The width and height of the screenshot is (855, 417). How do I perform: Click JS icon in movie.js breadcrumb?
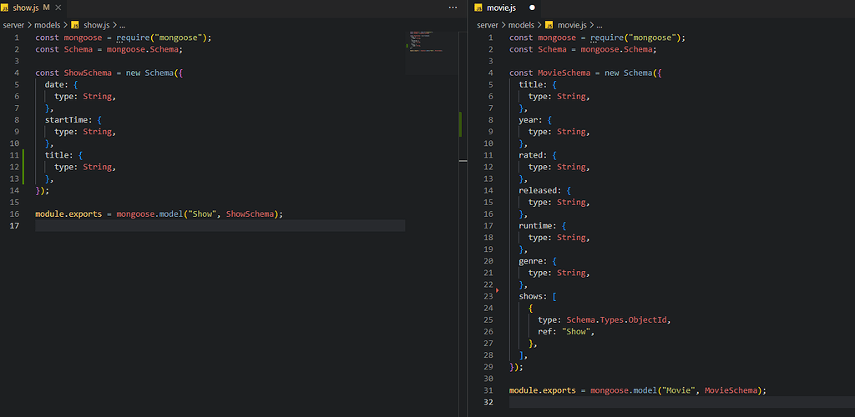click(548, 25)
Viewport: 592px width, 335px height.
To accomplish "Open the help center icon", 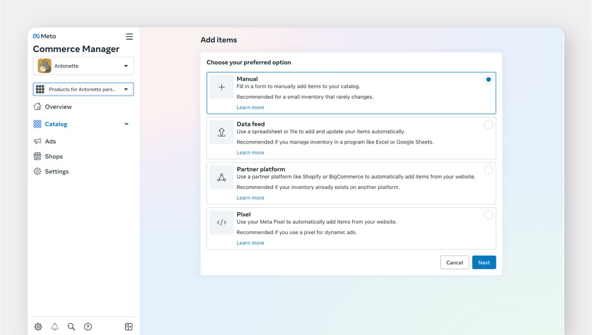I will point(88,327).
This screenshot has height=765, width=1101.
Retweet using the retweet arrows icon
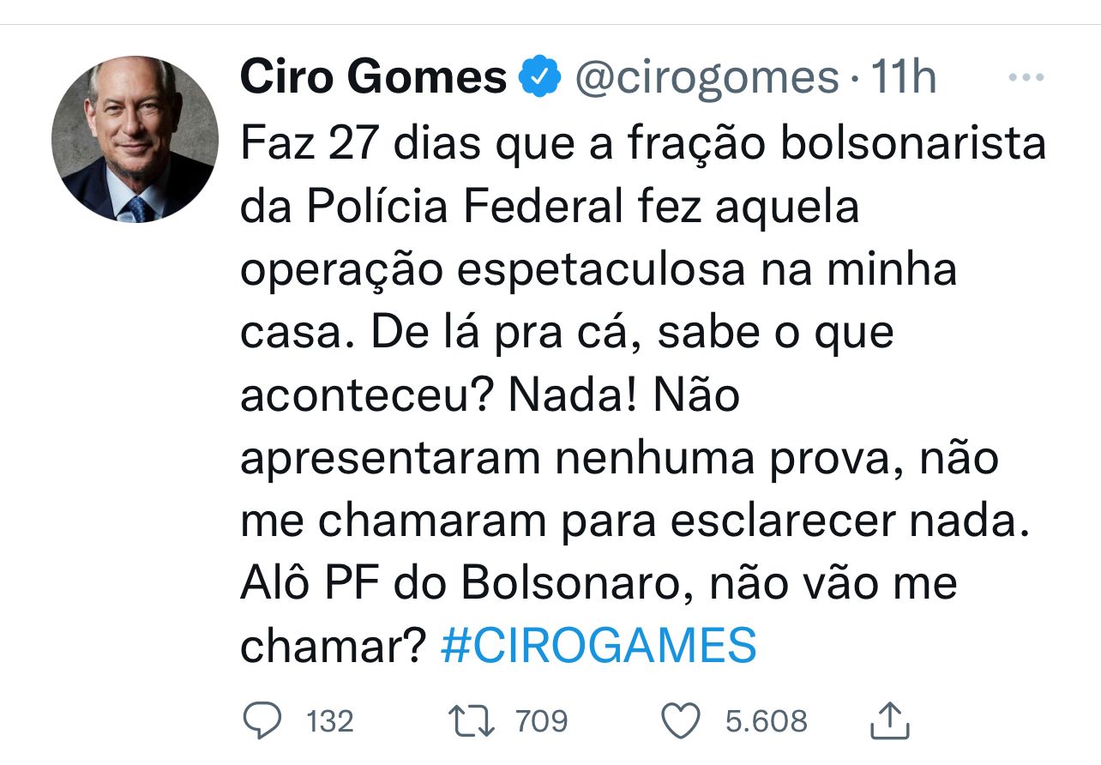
============================================================
What to do:
Echo the items from the line containing "This screenshot has height=765, width=1101." through the end of the items, both ends included. Leave the pictures out of your answer.

Solution to this problem:
This screenshot has height=765, width=1101.
Retweet using the retweet arrows icon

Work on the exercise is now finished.